Abul Kalam Azad - Post-Independence

Post-Independence

India's partition and independence on 15 August 1947 brought with it a scourge of violence that swept the Punjab, Bengal,Bihar, Delhi and many other parts of India. Millions of Hindus and Sikhs fled the newly created Pakistan for India, and millions of Muslims fled for West Pakistan and East Pakistan, created out of East Bengal. Violence claimed the lives of an estimated one million people. Azad took up responsibility for the safety of Muslims in India, touring affected areas in Bengal, Bihar, Assam and the Punjab, guiding the organisation of refugee camps, supplies and security. Azad gave speeches to large crowds encouraging peace and calm in the border areas and encouraging Muslims across the country to remain in India and not fear for their safety and security. Focusing on bringing the capital of Delhi back to peace, Azad organised security and relief efforts, but was drawn into a dispute with the Deputy Prime Minister and Home Minister Sardar Vallabhbhai Patel when he demanded the dismissal of Delhi's police commissioner, who was a Sikh accused by Muslims of overlooking attacks and neglecting their safety. Patel argued that the commissioner was not biased, and if his dismissal was forced it would provoke anger amongst Hindus and Sikhs and divide the city police. In Cabinet meetings and discussions with Gandhi, Patel and Azad clashed over security issues in Delhi and Punjab, as well as the allocation of resources for relief and rehabilitation. Patel opposed Azad and Nehru's proposal to reserve the houses vacated by Muslims who had departed for Pakistan for Muslims in India displaced by the violence. Patel argued that a secular government could not offer preferential treatment for any religious community, while Azad remained anxious to assure the rehabilitation of Muslims in India. secularism, religious freedom and equality for all Indians. He supported provisions for Muslim citizens to make avail of Muslim personal law in courts.

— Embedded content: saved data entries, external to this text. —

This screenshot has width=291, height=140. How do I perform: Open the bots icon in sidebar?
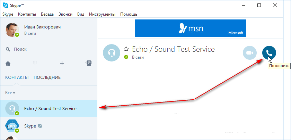point(89,63)
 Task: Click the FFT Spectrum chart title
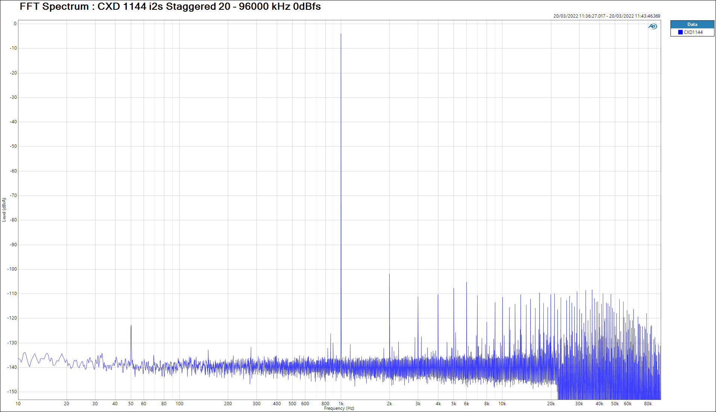click(x=170, y=7)
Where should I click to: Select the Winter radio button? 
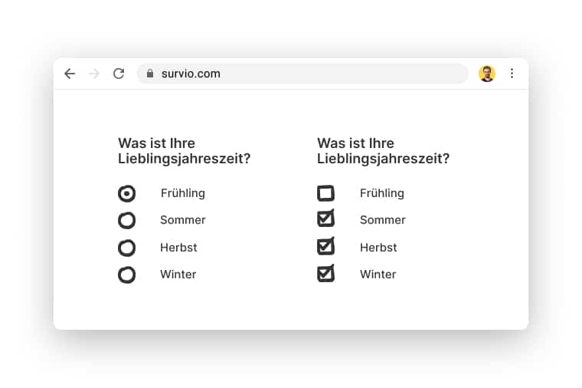(127, 275)
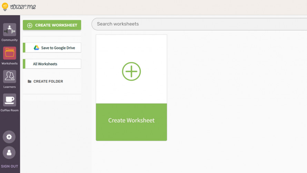Image resolution: width=307 pixels, height=173 pixels.
Task: Click the wizer.me lightbulb logo
Action: pos(5,7)
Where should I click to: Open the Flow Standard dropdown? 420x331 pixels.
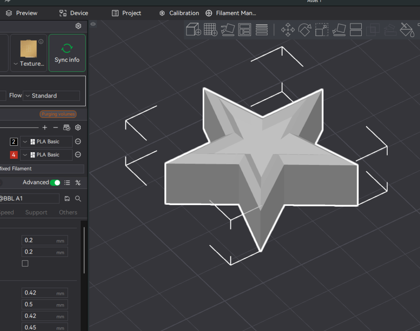click(x=51, y=96)
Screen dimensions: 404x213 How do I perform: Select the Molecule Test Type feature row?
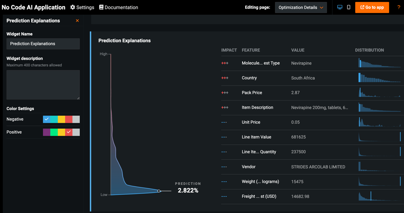click(261, 63)
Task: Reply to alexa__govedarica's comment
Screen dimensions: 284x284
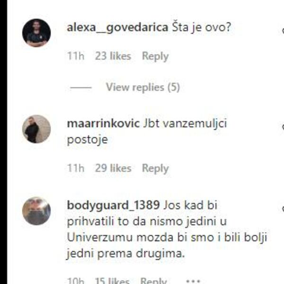Action: [x=155, y=56]
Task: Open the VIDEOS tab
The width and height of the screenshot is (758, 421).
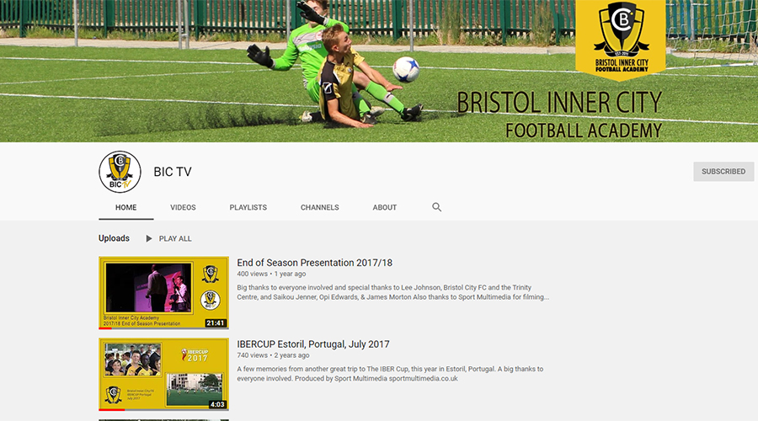Action: click(x=183, y=207)
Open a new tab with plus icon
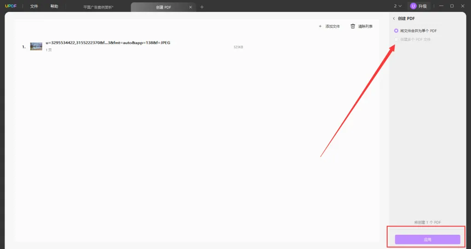 point(202,7)
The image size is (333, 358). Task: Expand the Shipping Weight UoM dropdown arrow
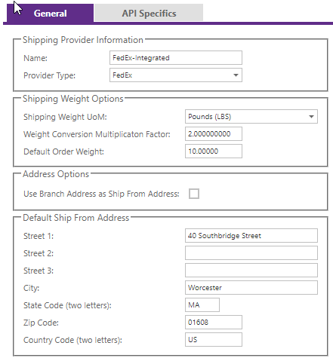(311, 117)
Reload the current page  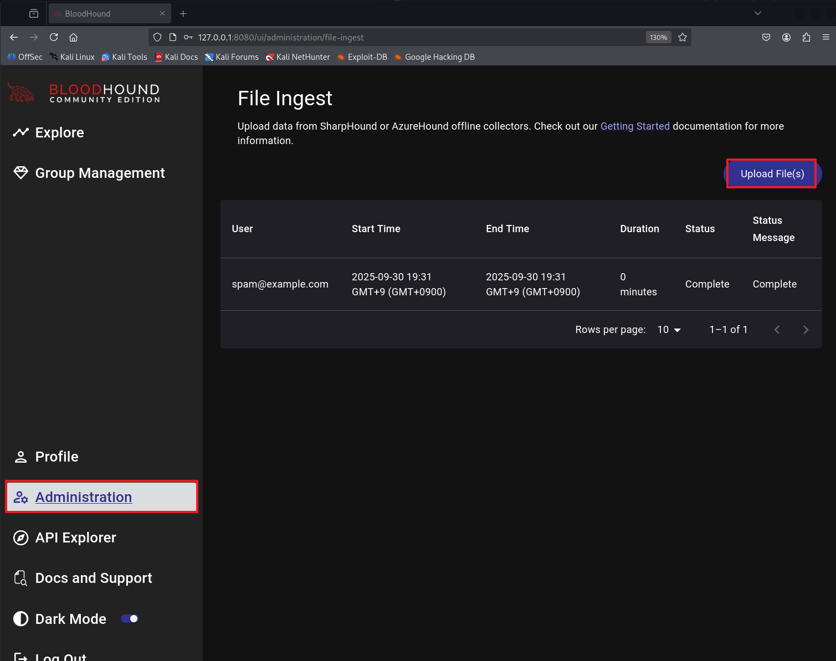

Azad remained a close confidante, supporter and advisor to Prime Minister Nehru, and played an important role in framing national policies. Azad masterminded the creation of national programmes of school and college construction and spreading the enrollment of children and young adults into schools, in order to promote universal primary education. Elected to the lower house of the Indian Parliament, the Lok Sabha in 1952 and again in 1957, Azad supported Nehru's socialist economic and industrial policies, as well as the advancing social rights and economic opportunities for women and underprivileged Indians. In 1956, he served as president of the UNESCO General Conference held in Delhi. Azad spent the final years of his life focusing on writing his book India Wins Freedom, an exhaustive account of India's freedom struggle and its leaders, which was published in 1957.

As India's first Minister of Education, he emphasized on educating the rural poor and girls. As Chairman of the Central Advisory Board of Education, he gave thrust to adult illiteracy, universal primary education, free and compulsory for all children up to the age of 14, girl’s education, and diversification of secondary education and vocational training. Addressing the conference on All India Education on January 16, 1948, Maulana Azad emphasized,

“We must not for a moment forget, it is a birth right of every individual to receive at least the basic education without which he cannot fully discharge his duties as a citizen.”

He oversaw the setting up of the Central Institute of Education,Delhi which later became the Department of Education of the University of Delhi as “a research centre for solving new educational problems of the country”. Under his leadership, the Ministry of Education established the first Indian Institute of Technology in 1951 and the University Grants Commission in 1953., He also laid emphasis on the development of the Indian Institute of Science, Bangalore and the Faculty of Technology of the Delhi University. He foresaw a great future in the IITs for India:

"I have no doubt that the establishment of this Institute will form a landmark in the progress of higher technological education and research in the country."